ILLINOIS (WCIA) -- Environmentalists say shrinking staff at the state's EPA is a red flag. A new report shows, over the last decade, the agency's staff and inspections have been slashed to a fraction.
It's a problem the EPA is defending. A spokesperson blames the hundreds of empty jobs on retirements or people leaving. They say no one's been laid off.
There are 107 job postings, but a report from the Midwest Center for Investigative Reporting shows it has a bigger hole to fill. Since 2002, it's lost more than 600 full-time positions; nearly 200 just since Governor Bruce Rauner took office.
The result is the agency is only handling a third of the pollution offenses it did three years ago. Environmentalists say that's unacceptable.
The EPA is funded by the federal government, but testifies before state lawmakers each year explaining things like staffing levels.
Members from the state's Environmental Council say it's a critical issue and a circular one.
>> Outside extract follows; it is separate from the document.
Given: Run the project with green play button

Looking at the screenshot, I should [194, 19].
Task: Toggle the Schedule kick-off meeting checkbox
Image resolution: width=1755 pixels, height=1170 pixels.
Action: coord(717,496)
Smaller staff mean fewer citations which isn't a health hazard, but a financial one.
If the trend continues, they fear people will pay the price. One issue coming to a head at the EPA emissions standards, right now gas and coal company, Dynegy, which was recently bought by larger company, Vistra, out of Texas, is battling environmentalists over emission changes.
The agency and Vistra say their proposal will strengthen environmental projections with stricter standards. But, others say the changes will allow for more pollution and puts public health at risk.
The board held its third public hearing Monday. A decision will likely be made by June.